Closed Radonirinaunimi closed 1 year ago
This seems to be a bug - else how come the chi2_val is so huge?
It may also be useful to plot theory as ratio to data, to better identify this kind of discrepancies. But I don't see how one can get such a poor chi2 since the data in the validation subset agrees rather well with the theory
This is admittedly an odd issue. For a different replica, the results are given below. Notice how the $\chi^2{\rm exp}$ has improved significantly while the $\chi^2{\rm vl}$ is still (slightly) worse.

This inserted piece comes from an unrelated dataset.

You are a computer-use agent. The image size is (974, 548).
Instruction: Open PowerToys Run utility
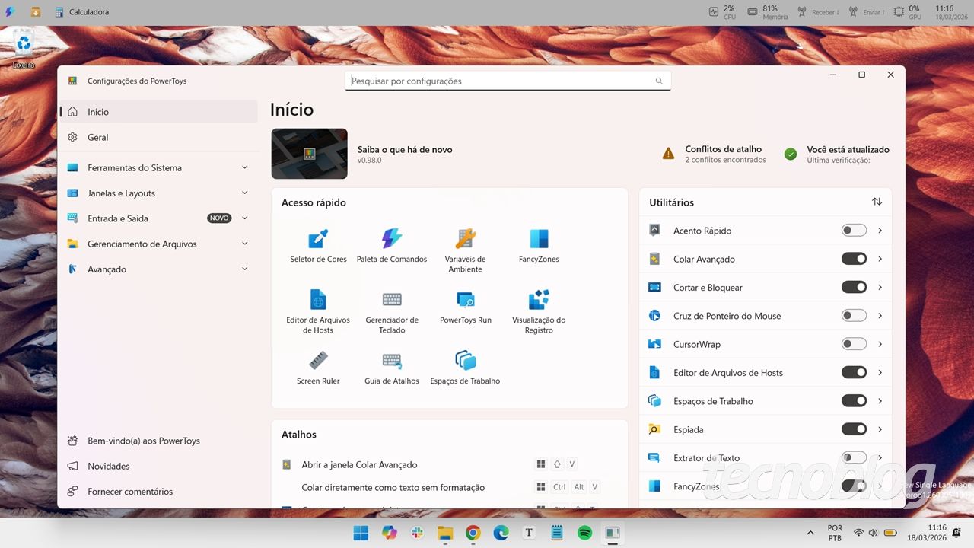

Dataset | Epoch | REP ID | $\rm{N}_{\rm tr}$ | $\chi^2_{\rm tr}$ | $\rm{N}_{\rm vl}$ | $\chi^2_{\rm vl}$ | $\rm{N}_{\rm tot}$ | $\chi^2_{\rm exp}$ |
---|---|---|---|---|---|---|---|---|
NUTEV_F2 | 5559 | 1 | 58 | 0.659 | 20 | 11.721 | 78 | 1.893 |
In the same way as before, the 20 data-points forming the validation set are shown in the table below: | $x$ | $Q^2_M~([0, 1])$ |
---|---|---|
0.015 | 0 | |
0.015 | 0.115 | |
0.015 | 0.323 | |
0.080 | 0. | |
0.125 | 0.115 | |
0.125 | 0.466 | |
0.125 | 0.609 | |
0.125 | 0.739 | |
0.175 | 0.206 | |
0.175 | 0.856 | |
0.225 | 0.466 | |
0.275 | 0.609 | |
0.275 | 0.856 | |
0.35 | 0.466 | |
0.45 | 0.323 | |
0.45 | 0.974 | |
0.55 | 0.609 | |
0.55 | 0.856 | |
0.55 | 0.934 | |
0.65 | 0.974 | |
So the problem was that some datapoints (in the above example, only a single point) were artificially large because the shifts were so large due to a bug that is fixed in #45. Now the results are reasonable (and converge faster): | Dataset | Epoch | REP ID | $\rm{N}_{\rm tr}$ | $\chi^2_{\rm tr}$ | $\rm{N}_{\rm vl}$ | $\chi^2_{\rm vl}$ | $\rm{N}_{\rm tot}$ | $\chi^2_{\rm exp}$ |
---|---|---|---|---|---|---|---|---|---|
NUTEV_F2 | 567 | 35 | 58 | 1.171 | 20 | 2.7866 | 78 | 2.501 |
As shown above, there shouldn't be a reason for the validation $\chi^2$ to be large this large given that no prediction is (significantly) far way from the true validation points.